◆ Exercise prompt: Reproduce, word for word, the lines from the one containing "You are a GUI" through the one containing "Image resolution: width=831", both included.

◆ Extracted material:
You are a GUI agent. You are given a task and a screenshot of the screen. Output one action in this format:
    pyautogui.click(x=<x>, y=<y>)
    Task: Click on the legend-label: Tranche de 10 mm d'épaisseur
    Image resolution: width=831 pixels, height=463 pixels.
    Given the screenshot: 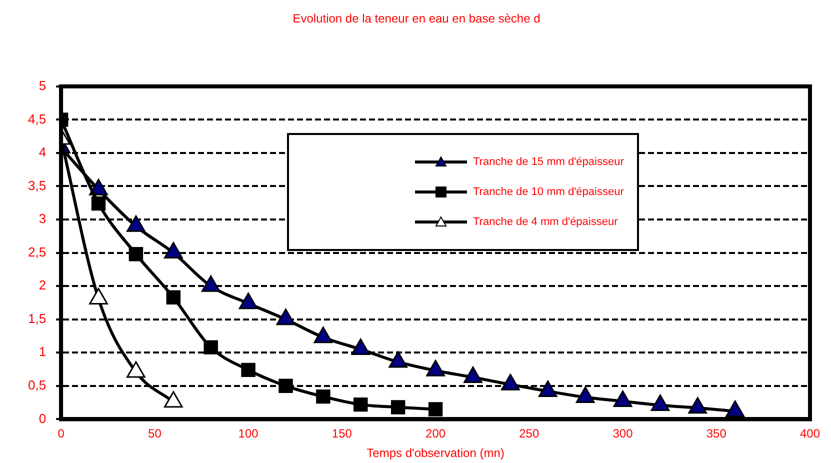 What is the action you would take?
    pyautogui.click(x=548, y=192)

---

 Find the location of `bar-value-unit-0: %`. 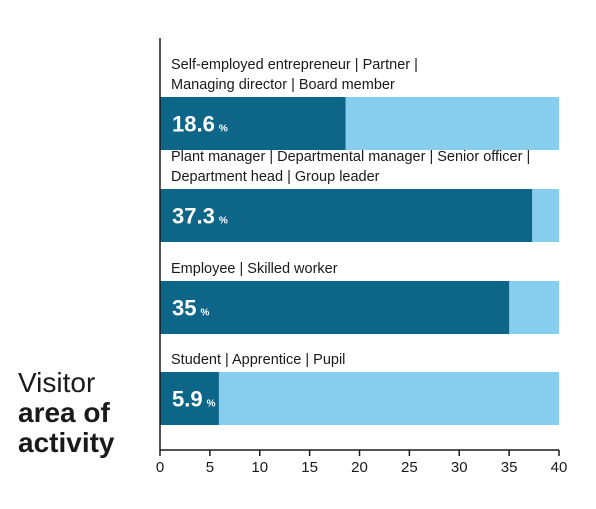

◆ Answer space:
You are a GUI agent. You are given a task and a screenshot of the screen. Output one action in this format:
    pyautogui.click(x=<x>, y=<y>)
    Task: Click on the legend-label: Tranche de 10 mm d'épaisseur
    Image resolution: width=831 pixels, height=463 pixels.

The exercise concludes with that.